Gaziantep'te görev yapan Konyalı bir polis arkadaş anlattı. 5-6 yıldır 8 katlı bir apartmanın 3. katında oturan bir imam, apartmanın tamamının sahibi olduğu ev sahibi tarafından istediği kirayı veremediği için depremden 3 ay kadar önce evden çıkarılır. Hemen az ileride cami cemaatinden birine ait olan 3 katlı mütevazı bir evin ikinci katını kiralar. Sonra deprem olur. Önce oturduğu 8 katlı 16 dairelik apartman yerle bir olur. Kendisinin oturduğu 3 katlı evde çatlak bile yoktur. Aynı Apartmanda oturan ev sahibinin karısı, iki oğlu, gelinleri ve torunları enkaz altında kalır. Kendisi ise kurtulur. Pijamaları ile soğukta yalnız başına kala kalan ev sahibinin imdadına kim yetişir biliyor musunuz?. Evet.. Kirayı az bulduğu için evden çıkarılan imam. Aynı apartmanda kiracı olarak oturan ve depremden eşiyle birlikte sağ salim kurtulan öğretmeni ve eski ev sahibini de alır evine götürür. Öğretmen ve eşi bir kaç gün sonra memleketlerine döner. Koskoca apartman sahibi de 10-15 gün daha imamın evine kaldıktan sonra, Kayseri'de bir yurda yerleştirilir. Allah bu işte "Malım mülküm, koskoca apartmanım var” diye güvenmeyeceksin ve "Kiracı” diye de kimseyi küçümsemeyeceksin. Bu dünyada herkes kiracı. Bazı sonradan görme, doymak nedir bilmeyen, aç gözlü ev sahiplerine, bu ders olur İnşallah, ama zor. Bizim milletin geni bozulmuş bir kere..

-------------

 

Yarıyıl tatili nedeniyle 4 çocuğunu alarak babasının Hatay'ın Antakya ilçesindeki evine gitti. Tatili burada geçiren aile 04 Şubat pazartesi günü sabah saat 04.17'de meydana gelen depreme yakalandı.

 

Deprem sırasında hem kendi evleri yıkılırken hem de çevredeki yıkılan evler bu evin üzerine düştü. Bu sırada evde bulunan aile fertleri kaçmaya çalıştı. İki küçük çocuğu vatandaşlar tarafından kurtarıldı. Ancak enkaz altında iki çocuğu, anne, baba ve iki akrabası daha kaldı. Bu süreçten sonra ailesi, akrabaları hem de çocukları enkazdan çıkarmak için mücadele etti. Bir süre sonra aile hem kızlarını hem de oğullarını enkazdan çıkardı. Ancak 9 yaşındaki çocuklarının hayatını kaybettiği kızlarının ise yaşadığı belirlendi.

 

Hemen hastaneye kaldırıldı. Aile tekrar enkaza dönem evdeki diğer fertleri kurtarmak istedi. Ancak anne, baba ve iki akrabalarının da cansız bedenine ulaşıldı. Aile bunun üzerine yaralı olarak kurtarılan kızlarının yanına sahra hastanesine gitti. Ancak kız çocuğunun Şehir Hastanesine sevk edildiği söylendi. Aile Şehir Hastanesine geldi ancak kız çocuğu da bulunamadı. Aile şimdi kız çocuğunu bulmak için bütün hastaneleri geziyor ama bir türlü bulamadı.
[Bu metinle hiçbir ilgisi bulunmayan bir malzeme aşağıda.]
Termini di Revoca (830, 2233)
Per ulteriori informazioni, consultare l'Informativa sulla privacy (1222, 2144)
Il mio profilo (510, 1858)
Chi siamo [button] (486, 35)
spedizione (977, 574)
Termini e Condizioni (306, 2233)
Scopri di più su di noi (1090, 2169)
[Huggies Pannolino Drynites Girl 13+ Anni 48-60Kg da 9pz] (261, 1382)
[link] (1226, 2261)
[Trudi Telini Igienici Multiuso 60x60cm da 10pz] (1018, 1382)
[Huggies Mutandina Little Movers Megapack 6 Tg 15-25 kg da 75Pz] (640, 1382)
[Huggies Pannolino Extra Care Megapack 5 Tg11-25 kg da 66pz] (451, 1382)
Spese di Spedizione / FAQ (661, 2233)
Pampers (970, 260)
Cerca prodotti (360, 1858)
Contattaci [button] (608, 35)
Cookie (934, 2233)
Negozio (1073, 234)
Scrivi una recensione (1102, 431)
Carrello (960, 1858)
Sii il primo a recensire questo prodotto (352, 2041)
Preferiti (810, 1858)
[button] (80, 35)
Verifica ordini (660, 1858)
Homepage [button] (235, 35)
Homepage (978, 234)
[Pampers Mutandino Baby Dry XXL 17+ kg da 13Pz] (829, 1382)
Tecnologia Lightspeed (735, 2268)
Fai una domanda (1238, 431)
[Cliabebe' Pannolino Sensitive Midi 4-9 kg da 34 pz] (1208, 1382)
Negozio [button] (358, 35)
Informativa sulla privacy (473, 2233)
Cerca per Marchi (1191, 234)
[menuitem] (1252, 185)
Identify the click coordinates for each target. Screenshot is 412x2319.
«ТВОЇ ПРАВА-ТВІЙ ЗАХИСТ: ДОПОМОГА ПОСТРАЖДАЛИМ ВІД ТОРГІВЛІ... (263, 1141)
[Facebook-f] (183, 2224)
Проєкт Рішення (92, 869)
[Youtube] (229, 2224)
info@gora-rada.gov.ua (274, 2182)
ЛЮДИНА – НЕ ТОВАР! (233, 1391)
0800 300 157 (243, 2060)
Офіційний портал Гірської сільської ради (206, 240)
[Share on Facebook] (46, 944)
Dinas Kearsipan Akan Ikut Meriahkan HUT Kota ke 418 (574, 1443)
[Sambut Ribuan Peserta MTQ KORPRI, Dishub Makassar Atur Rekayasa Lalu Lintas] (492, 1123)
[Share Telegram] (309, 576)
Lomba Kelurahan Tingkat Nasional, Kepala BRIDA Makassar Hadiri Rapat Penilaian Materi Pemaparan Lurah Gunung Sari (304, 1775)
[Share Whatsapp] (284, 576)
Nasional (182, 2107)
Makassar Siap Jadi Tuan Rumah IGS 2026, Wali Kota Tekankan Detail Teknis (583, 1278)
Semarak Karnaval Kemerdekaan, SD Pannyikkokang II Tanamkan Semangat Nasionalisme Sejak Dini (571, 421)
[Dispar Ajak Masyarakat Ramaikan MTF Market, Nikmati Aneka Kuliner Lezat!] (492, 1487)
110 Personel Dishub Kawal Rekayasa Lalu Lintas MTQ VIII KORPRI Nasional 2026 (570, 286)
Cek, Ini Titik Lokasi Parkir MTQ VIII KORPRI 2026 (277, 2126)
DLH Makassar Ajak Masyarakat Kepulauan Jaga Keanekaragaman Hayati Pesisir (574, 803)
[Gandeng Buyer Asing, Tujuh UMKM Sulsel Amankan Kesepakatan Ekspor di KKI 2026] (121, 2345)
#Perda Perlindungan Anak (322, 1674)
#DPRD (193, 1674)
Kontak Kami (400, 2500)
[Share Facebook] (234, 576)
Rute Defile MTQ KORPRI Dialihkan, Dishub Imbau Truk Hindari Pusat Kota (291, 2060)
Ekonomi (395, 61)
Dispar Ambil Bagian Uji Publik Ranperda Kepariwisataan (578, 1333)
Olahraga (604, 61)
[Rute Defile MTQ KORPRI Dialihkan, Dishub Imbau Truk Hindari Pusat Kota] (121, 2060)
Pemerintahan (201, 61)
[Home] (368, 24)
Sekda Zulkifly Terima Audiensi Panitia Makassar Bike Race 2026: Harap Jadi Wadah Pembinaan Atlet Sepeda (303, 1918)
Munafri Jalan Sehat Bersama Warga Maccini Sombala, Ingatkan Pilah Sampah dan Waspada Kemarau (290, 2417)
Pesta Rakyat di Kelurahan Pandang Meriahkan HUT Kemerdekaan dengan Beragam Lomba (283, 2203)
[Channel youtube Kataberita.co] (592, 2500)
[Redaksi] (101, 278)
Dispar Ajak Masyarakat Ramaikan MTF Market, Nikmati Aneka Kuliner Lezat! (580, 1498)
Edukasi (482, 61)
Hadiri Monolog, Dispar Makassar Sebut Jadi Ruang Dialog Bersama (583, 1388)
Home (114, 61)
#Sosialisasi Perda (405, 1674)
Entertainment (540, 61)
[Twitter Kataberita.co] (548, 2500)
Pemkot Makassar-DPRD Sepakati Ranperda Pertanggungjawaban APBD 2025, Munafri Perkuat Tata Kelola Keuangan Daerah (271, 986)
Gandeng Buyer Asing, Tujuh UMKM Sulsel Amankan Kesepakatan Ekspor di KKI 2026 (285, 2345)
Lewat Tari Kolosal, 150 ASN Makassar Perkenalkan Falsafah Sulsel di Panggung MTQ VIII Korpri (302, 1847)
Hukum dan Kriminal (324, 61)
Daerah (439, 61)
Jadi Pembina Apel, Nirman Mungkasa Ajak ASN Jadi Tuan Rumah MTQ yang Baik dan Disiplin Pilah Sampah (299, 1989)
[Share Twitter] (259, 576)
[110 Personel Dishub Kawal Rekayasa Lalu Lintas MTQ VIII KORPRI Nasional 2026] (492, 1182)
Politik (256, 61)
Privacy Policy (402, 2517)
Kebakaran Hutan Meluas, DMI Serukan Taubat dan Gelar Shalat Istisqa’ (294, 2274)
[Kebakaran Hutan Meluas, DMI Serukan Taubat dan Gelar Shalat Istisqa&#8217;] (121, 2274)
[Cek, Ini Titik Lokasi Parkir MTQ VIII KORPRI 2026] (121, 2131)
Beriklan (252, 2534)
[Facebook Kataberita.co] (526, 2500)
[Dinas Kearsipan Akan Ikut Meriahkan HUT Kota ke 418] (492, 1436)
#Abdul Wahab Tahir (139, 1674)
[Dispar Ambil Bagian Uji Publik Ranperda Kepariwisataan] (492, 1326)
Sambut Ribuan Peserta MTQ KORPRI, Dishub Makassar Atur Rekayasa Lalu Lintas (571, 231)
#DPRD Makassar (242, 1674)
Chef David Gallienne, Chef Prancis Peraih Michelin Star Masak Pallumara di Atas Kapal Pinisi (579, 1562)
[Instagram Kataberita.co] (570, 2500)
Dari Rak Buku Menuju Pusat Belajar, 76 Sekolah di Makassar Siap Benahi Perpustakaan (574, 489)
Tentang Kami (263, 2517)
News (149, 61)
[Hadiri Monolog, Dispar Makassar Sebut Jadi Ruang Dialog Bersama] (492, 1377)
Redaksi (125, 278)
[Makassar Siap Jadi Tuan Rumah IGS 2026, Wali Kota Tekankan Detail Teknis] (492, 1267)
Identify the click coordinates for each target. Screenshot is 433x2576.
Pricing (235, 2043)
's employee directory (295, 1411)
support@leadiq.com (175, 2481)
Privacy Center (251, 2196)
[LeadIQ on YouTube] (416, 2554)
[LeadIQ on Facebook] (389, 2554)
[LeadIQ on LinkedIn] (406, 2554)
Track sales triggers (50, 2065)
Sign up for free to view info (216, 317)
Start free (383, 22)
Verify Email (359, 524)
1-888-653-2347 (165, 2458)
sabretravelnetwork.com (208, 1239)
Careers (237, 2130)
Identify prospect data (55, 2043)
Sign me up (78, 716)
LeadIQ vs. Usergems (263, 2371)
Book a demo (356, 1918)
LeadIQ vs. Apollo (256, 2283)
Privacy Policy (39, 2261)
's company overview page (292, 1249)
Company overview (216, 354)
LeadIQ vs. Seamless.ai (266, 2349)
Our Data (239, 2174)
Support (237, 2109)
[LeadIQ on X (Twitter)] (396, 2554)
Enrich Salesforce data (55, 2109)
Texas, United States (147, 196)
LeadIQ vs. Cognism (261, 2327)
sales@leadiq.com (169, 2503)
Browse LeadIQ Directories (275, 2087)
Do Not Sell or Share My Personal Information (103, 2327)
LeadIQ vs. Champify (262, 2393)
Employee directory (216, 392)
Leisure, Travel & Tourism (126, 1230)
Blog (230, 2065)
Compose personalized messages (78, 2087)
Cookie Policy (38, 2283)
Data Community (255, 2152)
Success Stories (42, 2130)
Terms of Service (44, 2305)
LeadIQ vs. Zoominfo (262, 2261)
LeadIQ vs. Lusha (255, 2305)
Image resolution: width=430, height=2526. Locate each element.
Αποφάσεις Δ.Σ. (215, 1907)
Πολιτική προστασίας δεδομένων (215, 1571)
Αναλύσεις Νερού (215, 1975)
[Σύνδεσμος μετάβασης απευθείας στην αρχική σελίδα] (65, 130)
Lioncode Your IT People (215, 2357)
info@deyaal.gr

Anne, deprem anını söyle anlattı:

"Annemlere tatile gittik uyuyorduk. Ben oturma odasındaydım, çocuklarım da arka odadaydı. Deprem sırasında küçük oğlumu ve kızımı kucağıma aldım, sonrasını hatırlamıyorum. Bina, yürüyen merdiven gibi tık tık diye aşağıya düştü. Çığlık attım çocuğumu kurtarın diye. O sırada adamın biri geldi, kızımı, oğlumu ve beni kurtardı. Ben içeriye seslendim sizi de çıkaracağım diye. Ben hala sanıyorum ki oğlum ve kızım da bizim gibi çıkacak oradan ama arkadaki binalar bizim evin üzerine göçmüş. İki çocuğumla çıktık ama diğer iki çocuğum içeride kaldı.”

Enkaza tekrar çıktık. Eşim bir delik açtı, o sırada ikinci büyük deprem oldu. Eşim dedi ki aşağıya inelim, diğer çocuklarımızı kurtaralım. O anda eşimin başına bülbül kuşu kondu ne yaptıysak gitmedi. Sonra ben başında çıkarttım, uçtu bu seferde benim başıma kondu. Eşime dedim ki, bunda var bir şey tekrar girip bakalım. İçeriye girdik kızımdan ses geldi. Daha sonra ekipler gelip kızımı çıkarttılar. Eşim, kızımı sahra hastanesine götürdü. Orada kızımın üzerine eşimin telefon numarasını falan yapıştırıyorlar. Hatta kâğıtta, TSK helikopteri ile Şehir Hastanesine doğru sevk edilmiştir yazıyordu. Eşimi refakatçi olarak almıyorlar. Ondan sonrası muamma kızım ortada yok. Her yeri alt üst ettik ama bulamıyoruz. Daha dün oğlumu, annemi, babamı ve yeğenimi toprağa verdim”.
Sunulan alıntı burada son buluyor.